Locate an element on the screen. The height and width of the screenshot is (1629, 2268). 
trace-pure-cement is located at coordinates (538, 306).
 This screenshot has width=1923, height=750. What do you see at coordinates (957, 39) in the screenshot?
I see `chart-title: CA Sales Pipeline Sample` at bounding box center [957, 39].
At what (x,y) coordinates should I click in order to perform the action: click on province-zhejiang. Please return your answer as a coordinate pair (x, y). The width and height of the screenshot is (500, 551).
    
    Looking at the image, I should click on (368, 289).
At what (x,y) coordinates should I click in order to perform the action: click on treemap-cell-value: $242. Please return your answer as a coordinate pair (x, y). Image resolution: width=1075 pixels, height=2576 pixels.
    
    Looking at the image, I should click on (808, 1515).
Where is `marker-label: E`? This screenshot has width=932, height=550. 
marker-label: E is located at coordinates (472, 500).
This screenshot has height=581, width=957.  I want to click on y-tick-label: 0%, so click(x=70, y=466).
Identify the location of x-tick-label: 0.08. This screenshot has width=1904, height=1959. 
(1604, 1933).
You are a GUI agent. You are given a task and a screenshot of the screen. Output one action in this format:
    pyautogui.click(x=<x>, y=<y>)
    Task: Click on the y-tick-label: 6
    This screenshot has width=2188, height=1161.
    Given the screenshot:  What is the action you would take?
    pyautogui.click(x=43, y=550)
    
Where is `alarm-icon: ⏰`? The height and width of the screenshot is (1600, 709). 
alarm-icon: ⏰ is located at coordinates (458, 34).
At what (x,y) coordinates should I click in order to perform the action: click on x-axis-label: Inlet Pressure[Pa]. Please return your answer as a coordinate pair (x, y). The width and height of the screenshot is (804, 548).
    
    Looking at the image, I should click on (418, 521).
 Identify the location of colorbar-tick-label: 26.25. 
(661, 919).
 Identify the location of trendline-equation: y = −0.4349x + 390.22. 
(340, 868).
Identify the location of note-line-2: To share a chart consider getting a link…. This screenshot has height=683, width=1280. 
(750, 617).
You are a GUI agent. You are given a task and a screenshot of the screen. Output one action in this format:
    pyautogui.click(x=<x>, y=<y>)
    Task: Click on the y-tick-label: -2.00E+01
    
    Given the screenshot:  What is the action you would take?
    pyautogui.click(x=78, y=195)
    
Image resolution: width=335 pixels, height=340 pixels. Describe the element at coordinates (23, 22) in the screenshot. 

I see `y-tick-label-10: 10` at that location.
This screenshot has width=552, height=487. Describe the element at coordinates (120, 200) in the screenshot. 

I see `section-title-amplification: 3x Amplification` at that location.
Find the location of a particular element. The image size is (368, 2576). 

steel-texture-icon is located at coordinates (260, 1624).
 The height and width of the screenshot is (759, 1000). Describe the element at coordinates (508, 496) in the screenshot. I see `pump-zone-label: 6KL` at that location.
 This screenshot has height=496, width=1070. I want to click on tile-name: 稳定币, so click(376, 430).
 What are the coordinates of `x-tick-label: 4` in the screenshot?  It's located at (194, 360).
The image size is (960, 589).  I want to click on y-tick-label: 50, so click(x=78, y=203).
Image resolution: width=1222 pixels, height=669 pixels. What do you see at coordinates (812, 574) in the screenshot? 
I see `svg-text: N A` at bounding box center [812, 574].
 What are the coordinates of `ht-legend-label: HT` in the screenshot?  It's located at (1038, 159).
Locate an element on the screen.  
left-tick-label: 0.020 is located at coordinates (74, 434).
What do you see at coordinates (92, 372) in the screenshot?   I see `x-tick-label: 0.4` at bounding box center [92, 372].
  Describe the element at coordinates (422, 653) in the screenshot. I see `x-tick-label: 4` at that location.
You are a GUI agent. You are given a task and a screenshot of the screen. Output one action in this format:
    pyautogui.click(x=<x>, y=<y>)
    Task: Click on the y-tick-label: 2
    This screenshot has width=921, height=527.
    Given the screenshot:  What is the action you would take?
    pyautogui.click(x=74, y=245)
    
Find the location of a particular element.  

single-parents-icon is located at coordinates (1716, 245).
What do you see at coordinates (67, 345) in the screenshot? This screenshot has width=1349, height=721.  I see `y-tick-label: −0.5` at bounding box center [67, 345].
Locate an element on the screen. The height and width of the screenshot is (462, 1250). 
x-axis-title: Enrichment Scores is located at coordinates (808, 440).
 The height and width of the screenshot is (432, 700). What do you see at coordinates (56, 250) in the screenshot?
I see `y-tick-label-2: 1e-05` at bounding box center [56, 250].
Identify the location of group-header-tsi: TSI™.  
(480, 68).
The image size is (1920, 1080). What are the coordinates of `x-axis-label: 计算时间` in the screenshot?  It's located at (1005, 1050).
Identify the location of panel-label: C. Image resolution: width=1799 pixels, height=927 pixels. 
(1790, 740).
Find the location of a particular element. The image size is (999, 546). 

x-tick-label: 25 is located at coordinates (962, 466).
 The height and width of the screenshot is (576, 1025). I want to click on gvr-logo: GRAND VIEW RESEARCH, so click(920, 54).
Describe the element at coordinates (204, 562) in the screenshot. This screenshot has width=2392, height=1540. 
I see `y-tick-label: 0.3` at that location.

•••

Instruction
Rewrite all the items above with "Identify the location of" swapped for "Find the position of" and everything else left as it is.

Task solution
Locate an element on the screen. The height and width of the screenshot is (1629, 2268). 
trace-pure-cement is located at coordinates (538, 306).
 This screenshot has width=1923, height=750. What do you see at coordinates (957, 39) in the screenshot?
I see `chart-title: CA Sales Pipeline Sample` at bounding box center [957, 39].
At what (x,y) coordinates should I click in order to perform the action: click on province-zhejiang. Please return your answer as a coordinate pair (x, y). The width and height of the screenshot is (500, 551).
    
    Looking at the image, I should click on (368, 289).
At what (x,y) coordinates should I click in order to perform the action: click on treemap-cell-value: $242. Please return your answer as a coordinate pair (x, y). Image resolution: width=1075 pixels, height=2576 pixels.
    
    Looking at the image, I should click on (808, 1515).
Where is `marker-label: E`? This screenshot has width=932, height=550. 
marker-label: E is located at coordinates (472, 500).
This screenshot has height=581, width=957.  I want to click on y-tick-label: 0%, so click(x=70, y=466).
Find the position of x-tick-label: 0.08. This screenshot has width=1904, height=1959. 
(1604, 1933).
You are a GUI agent. You are given a task and a screenshot of the screen. Output one action in this format:
    pyautogui.click(x=<x>, y=<y>)
    Task: Click on the y-tick-label: 6
    This screenshot has width=2188, height=1161.
    Given the screenshot:  What is the action you would take?
    pyautogui.click(x=43, y=550)
    
Where is `alarm-icon: ⏰`? The height and width of the screenshot is (1600, 709). 
alarm-icon: ⏰ is located at coordinates (458, 34).
At what (x,y) coordinates should I click in order to perform the action: click on x-axis-label: Inlet Pressure[Pa]. Please return your answer as a coordinate pair (x, y). The width and height of the screenshot is (804, 548).
    
    Looking at the image, I should click on (418, 521).
 Find the position of colorbar-tick-label: 26.25. 
(661, 919).
 Find the position of trendline-equation: y = −0.4349x + 390.22. 
(340, 868).
Find the position of note-line-2: To share a chart consider getting a link…. This screenshot has height=683, width=1280. 
(750, 617).
You are a GUI agent. You are given a task and a screenshot of the screen. Output one action in this format:
    pyautogui.click(x=<x>, y=<y>)
    Task: Click on the y-tick-label: -2.00E+01
    
    Given the screenshot:  What is the action you would take?
    pyautogui.click(x=78, y=195)
    
Image resolution: width=335 pixels, height=340 pixels. Describe the element at coordinates (23, 22) in the screenshot. 

I see `y-tick-label-10: 10` at that location.
This screenshot has width=552, height=487. Describe the element at coordinates (120, 200) in the screenshot. 

I see `section-title-amplification: 3x Amplification` at that location.
Find the location of a particular element. The image size is (368, 2576). 

steel-texture-icon is located at coordinates (260, 1624).
 The height and width of the screenshot is (759, 1000). Describe the element at coordinates (508, 496) in the screenshot. I see `pump-zone-label: 6KL` at that location.
 This screenshot has height=496, width=1070. I want to click on tile-name: 稳定币, so click(376, 430).
 What are the coordinates of `x-tick-label: 4` in the screenshot?  It's located at (194, 360).
The image size is (960, 589).  I want to click on y-tick-label: 50, so click(x=78, y=203).
Image resolution: width=1222 pixels, height=669 pixels. What do you see at coordinates (812, 574) in the screenshot? 
I see `svg-text: N A` at bounding box center [812, 574].
 What are the coordinates of `ht-legend-label: HT` in the screenshot?  It's located at (1038, 159).
Locate an element on the screen.  
left-tick-label: 0.020 is located at coordinates (74, 434).
What do you see at coordinates (92, 372) in the screenshot?   I see `x-tick-label: 0.4` at bounding box center [92, 372].
  Describe the element at coordinates (422, 653) in the screenshot. I see `x-tick-label: 4` at that location.
You are a GUI agent. You are given a task and a screenshot of the screen. Output one action in this format:
    pyautogui.click(x=<x>, y=<y>)
    Task: Click on the y-tick-label: 2
    This screenshot has width=921, height=527.
    Given the screenshot:  What is the action you would take?
    pyautogui.click(x=74, y=245)
    
Find the location of a particular element.  

single-parents-icon is located at coordinates (1716, 245).
What do you see at coordinates (67, 345) in the screenshot? This screenshot has width=1349, height=721.  I see `y-tick-label: −0.5` at bounding box center [67, 345].
Locate an element on the screen. The height and width of the screenshot is (462, 1250). 
x-axis-title: Enrichment Scores is located at coordinates (808, 440).
 The height and width of the screenshot is (432, 700). What do you see at coordinates (56, 250) in the screenshot?
I see `y-tick-label-2: 1e-05` at bounding box center [56, 250].
Find the position of group-header-tsi: TSI™.  
(480, 68).
The image size is (1920, 1080). What are the coordinates of `x-axis-label: 计算时间` in the screenshot?  It's located at (1005, 1050).
Find the position of panel-label: C. Image resolution: width=1799 pixels, height=927 pixels. 
(1790, 740).
Find the location of a particular element. The image size is (999, 546). 

x-tick-label: 25 is located at coordinates (962, 466).
 The height and width of the screenshot is (576, 1025). I want to click on gvr-logo: GRAND VIEW RESEARCH, so click(920, 54).
Describe the element at coordinates (204, 562) in the screenshot. This screenshot has width=2392, height=1540. 
I see `y-tick-label: 0.3` at that location.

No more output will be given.